Source extract —
———

HELP! I need somebody.

You say that something about Google+ isn't working or is confusing you, and you need some help or guidance? Don't know where to turn to find out more? There are lots of resources about Google+, but sometimes you just don't know where to look.

A good first step to helping yourself is to check out the Google+ Help pages. You can access them by going to the gear towards the top right of most Google+ pages and selecting the Help item.  Seems easy, huh?

But sometimes you just can't figure out the answer there. Or even find it. Another good approach is to check out the Google+ Discussion Forum. This is one of Google's official product forums, and both community managers and "Top Contributors" from outside Google read the forum and try to help out as best they can. A good first start might be to search the forum (hey, this is Google, after all), and if that doesn't work, find a good category to post your question. Make sure you give it a clear subject and you explain all the problems you're having with as much detail as you can.

Finally, don't forget that this is a social network. Ask your friends! Some of them might know the answer, or know somebody who can help out. And if you're asking, don't forget to include +Oasis in the Stream and we'll see if we can find an answer for you. We're also willing to start a hangout to discuss problems if you prefer to troubleshoot that way.

So if you need some help, don't feel lost... there are plenty of tools that can provide guidance.

———

Collected data —

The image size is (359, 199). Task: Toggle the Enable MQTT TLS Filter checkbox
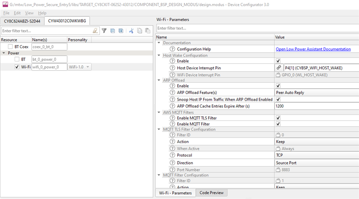(278, 118)
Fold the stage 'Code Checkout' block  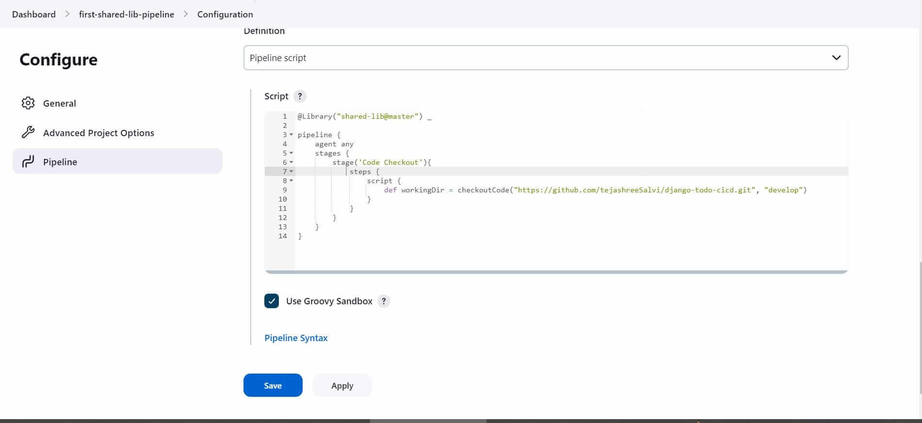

———

Using the Google+ help text, decide whether each statement agrees with it: (a) The Help pages are reached through the gear near the top right of most Google+ pages; (b) only Google employees answer posts in the Google+ Discussion Forum; (c) Oasis offers to start a hangout for troubleshooting. For each, answer yes or no and quote the deciding words.

Task answer —
(a) Yes: "You can access them by going to the gear towards the top right of most Google+ pages and selecting the Help item."
(b) No: "both community managers and "Top Contributors" from outside Google read the forum and try to help out as best they can."
(c) Yes: "We're also willing to start a hangout to discuss problems if you prefer to troubleshoot that way."